This simple seasonal soup has been buried in the blog archives for five years. First published in August 2010 - when my oldest child was still shorter than me, Will and Kate had yet to marry, and Instagram hadn’t officially launched – it was popular with both my family and favourite readers, and has remained in regular rotation around our table ever since.
This summer I’m bringing it back to the forefront for new readers and old alike, as it’s been jazzed up a bit, thanks to the addition of some colourful kale and red pepper. As you know, my kids are totally down with kale, so I add it to as many dishes as possible, especially when large leafy bunches are readily available at the farmers' market. If your family isn’t fond of it, you can replace it with spinach, or just leave out the greens altogether.
What I like best about this soup is that it’s made with a handful of basic foods you're likely to have on hand, and is infused with a just enough spice to remind us that fall really is right around the corner. The simple simmer of a few ingredients makes this a dinner that can be pulled together quickly (no long stovetop time required) using the best of the season in a fresh and fun way.
P.S. How do you feel about soup in the summer? I love it, but have to confess I'm not a fan of cold soups. To me, eating them is like downing a vegetable smoothie with a spoon and I just can't get behind the idea.

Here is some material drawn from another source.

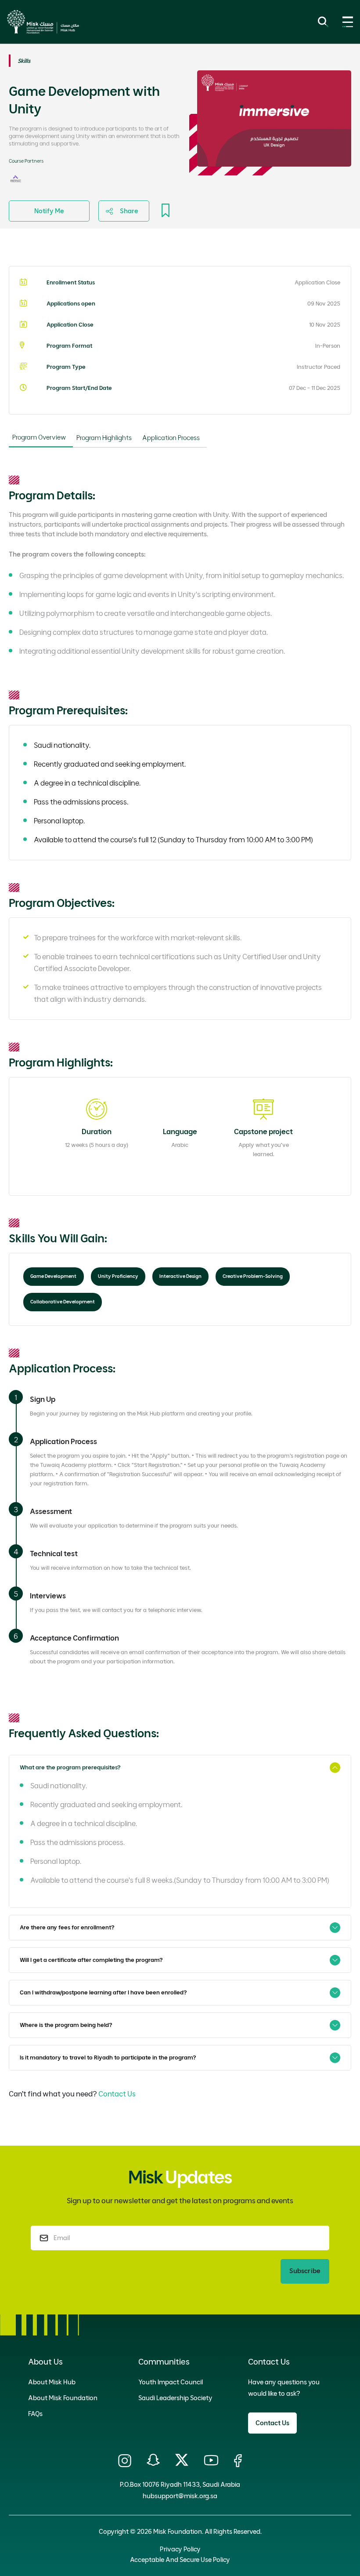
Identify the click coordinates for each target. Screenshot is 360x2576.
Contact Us (117, 2093)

I did have a chilled cantaloupe and champagne soup once, and it was tolerable, but generally speaking I like my soup hot.
Smoky Cheddar, Corn and Kale Chowder
- 1 lb. new potatoes, scrubbed and quartered
- 3 cups water (or chicken or vegetable stock)
- 6-7 sprigs fresh thyme
- 2 teaspoons kosher salt
- 1 Tbsp. butter
- 2 Tbsp. olive oil
- 1 large Spanish onion, finely diced
- 1 red pepper, finely diced
- ½ bunch kale, centre stems removed and leaves roughly chopped
- 4 cups corn kernels, scraped from 6-7 ears of corn
- 3 green onions, thinly sliced
- 1 cup milk
- 1/3 cup heavy cream
- 1 cup chicken stock (or water)
- 1 teaspoon ground cumin
- 1 teaspoon smoked paprika
- 1 cup grated sharp cheddar cheese
- Kosher salt and fresh ground pepper
1. Place the potatoes in a large soup pot and cover with the water, thyme sprigs and salt. If using stock, omit the salt.
2. Bring to a boil, reduce heat and simmer for 10-15 minutes.
3. Meanwhile, heat the butter and oil in a large skillet. Sauté the onion and red pepper and cook, stirring frequently, until softened and slightly browned. Add the kale and cook until wilted, 2-3 minutes.
4. Once the onion mixture has cooked, add them to the potatoes. Also add the corn, green onions, milk, cream and stock. Bring to a boil, lower heat slightly, and allow to bubble for 7-8 minutes.
5. Add the cumin and paprika and stir well. Lower the heat and add the cheese, allowing it to melt completely. Season well with salt and fresh ground pepper. Serve warm.